__PROBLEM 1__
Quote the article on CNN's media show from "He reminds me" up to and including "on cable news.".
__PROBLEM 2__
In the article on CNN's media show, where did Donie O'Sullivan work before CNN?
__PROBLEM 3__
Name every person the article on CNN's media show says appears on that Sunday's "Reliable Sources," including the host.

__DOCUMENT EXTRACT__
We Watch CNN’s Terrible Media Show So You Don’t Have To
FROM AN UNDISCLOSED LOCATION IN WASHINGTON — First of all, I love Donie O’Sullivan’s Irish accent. Where have they been hiding Donie (pronounced Doe-knee)? He’s a CNN reporter I’ve never seen before despite the fact that he has worked for the network for two and a half years. And he’s at least making “Reliable Sources” more bearable today.
He reminds me of CBS’s late—late—night talk show host James Corden — they’re absolute doppelgängers. Pudgy guys with hair and exotic accents. There should be more of these types on cable news.
“The bad actors, the trolls are lot more sophisticated, particularly able to mask where they’re operating,” he sys.
O’Sullivan broke a story this week an elaborate scam with pages from a Bangladesh operation that was pretending to be a women’s march. “So fake activism,” Stelter explains.
“Facebook is trying a lot of resources at this problem, O’Sullivan continues. “They’re investing in artificial intelligence,” O’Sullivan continued. “…The problem with that is where the Russian actors are idealogical, this Bangladesh operation appeared to be something that was making money off activism.”
O’Sullivan, who previously worked for Storyful in Dublin, covers the intersection of tech and politics. He has an “elementary proficiency” in Gaelic.
Earlier in the week, Stelter tweeted about a cabbie who picked him up. The CNN host said he took the long way to wherever he was going so he could listen to the guy critique him — he said Stelter is too dramatic on air.
He’s got a point.
Sunday’s topic is: fake news. Not the media’s fake news. But people spreading President Trump’s fake news.
CNN Global Affairs analyst Max Boot is on the show. So are WaPo’s national correspondent Philip Bump and Dara Lind, a senior reporter at VOX.
It appears to be cranberry-hued tie day today on “Reliable Sources.” Boot is sporting one. Stelter, too.
It’s time for some weekly Fox News bashing.
Stelter says FNC is distorting the caravan of migrants who are traveling north to Mexico. So is Trump. “What we are seeing is the Fox News presidency in action,” Stelter says, displaying Brady Bunch boxes of Fox News screenshots.
Lind explains that the caravan is heading for the Mexico-Guatamala border and is not as close to the U.S. as Trump is making it appear to be.
So how’s the media doing?
Boot says the Republican Party has transformed into a “white nationalist party with a conservative fringe” that is pushing a “xenophobic” agenda.
But apart from Fox News, he says, the media isn’t doing so badly.
“Most of the media is doing a pretty good job of presenting this,” Boot says. “You are kind of hostage to the video. …It’s easy for the fear mongering voices of the right. …Just the pictures themselves can give a very misleading image. …A lot of these are people are women and children…These are people we should be empathetic to.”
“THE POLITICS OF FEAR,” blares the CNN chyron.
Next up: Jamal Khashoggi, the Washington Post reporter who was reportedly murdered at the Saudi consulate in Istanbul.

__ENTRIES__
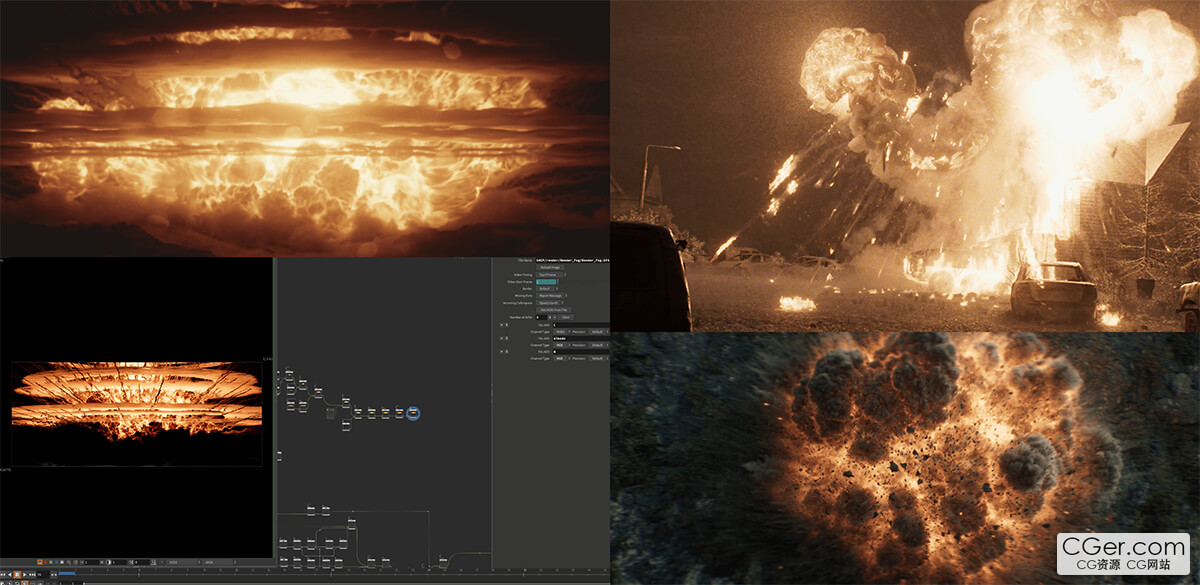This screenshot has width=1200, height=585.
Task: Click the orange viewer icon below viewport
Action: [x=40, y=562]
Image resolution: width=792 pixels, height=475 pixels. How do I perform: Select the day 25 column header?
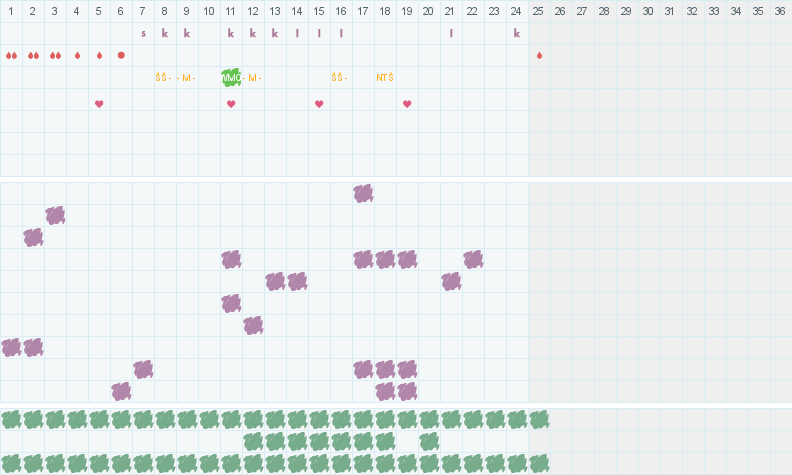pyautogui.click(x=539, y=11)
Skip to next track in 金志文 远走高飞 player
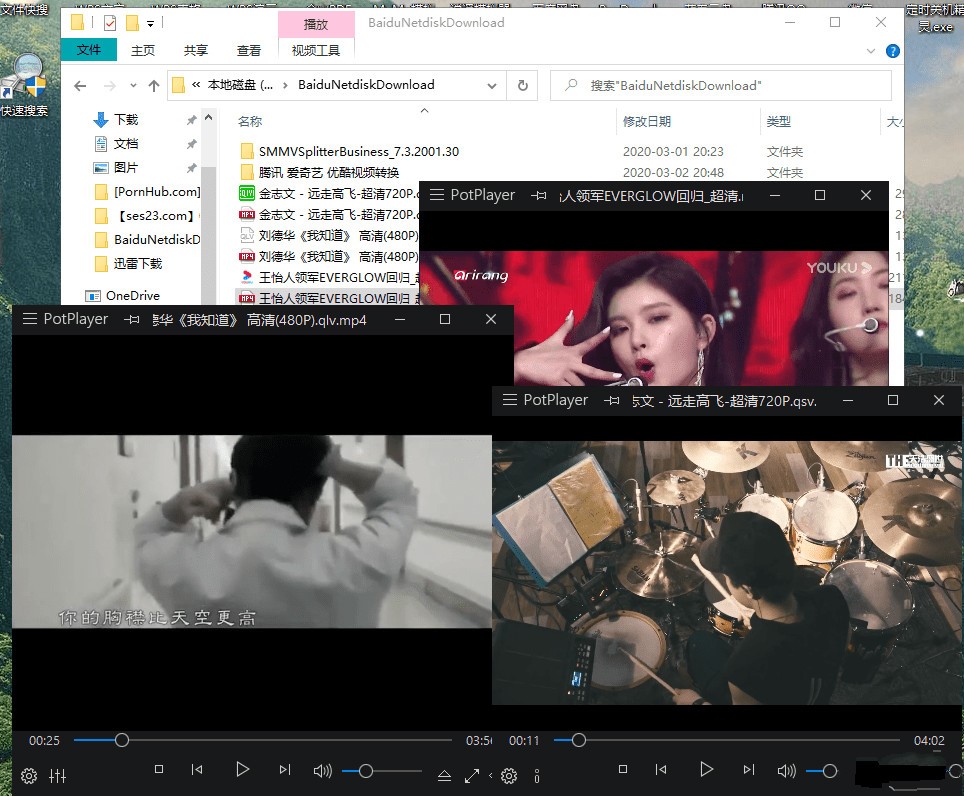This screenshot has width=964, height=796. 749,769
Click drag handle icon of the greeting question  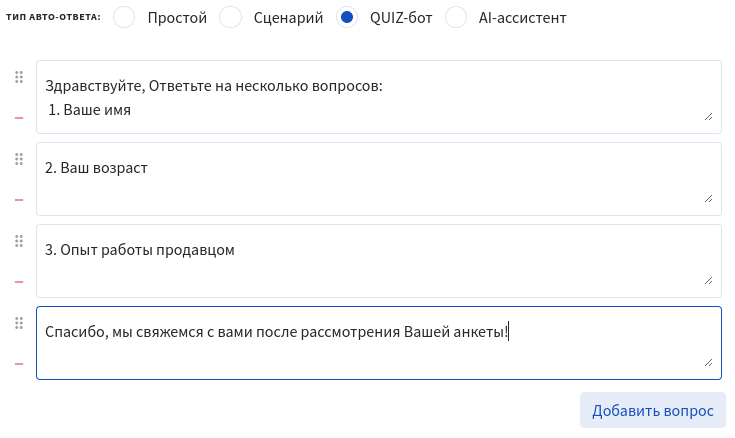(19, 77)
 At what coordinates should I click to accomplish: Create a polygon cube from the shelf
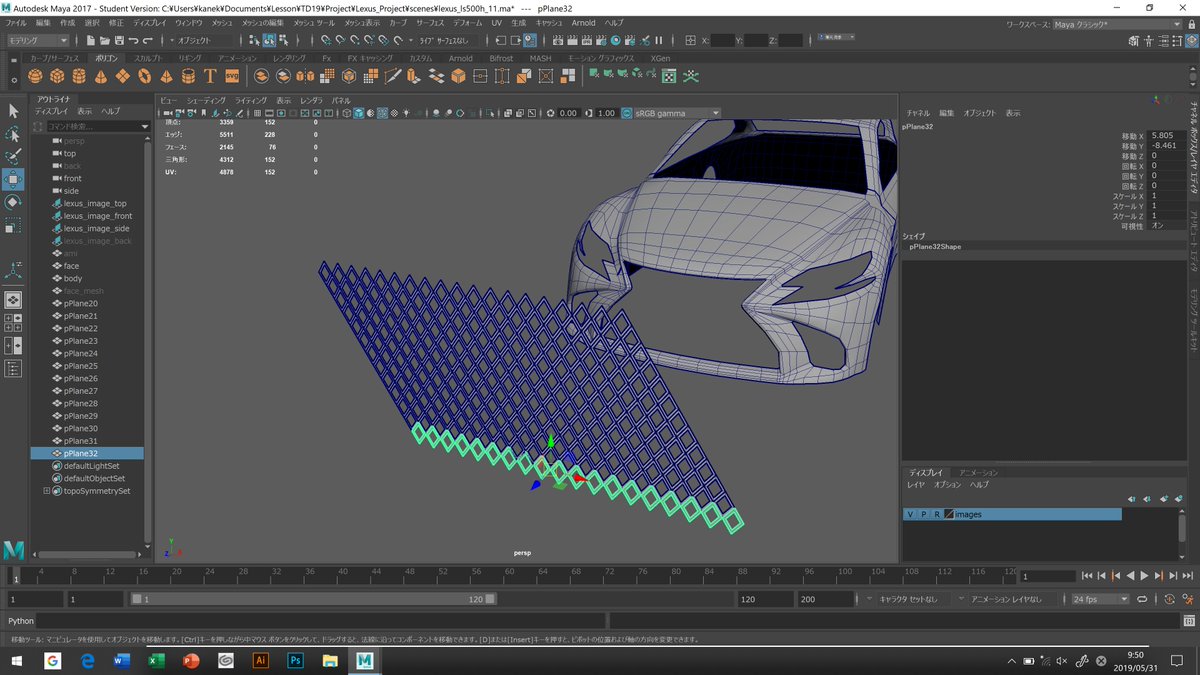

__REPLY 1__
He reminds me of CBS’s late—late—night talk show host James Corden — they’re absolute doppelgängers. Pudgy guys with hair and exotic accents. There should be more of these types on cable news.

__REPLY 2__
He worked for Storyful in Dublin.

__REPLY 3__
Donie O'Sullivan, Stelter, Max Boot, Philip Bump, Dara Lind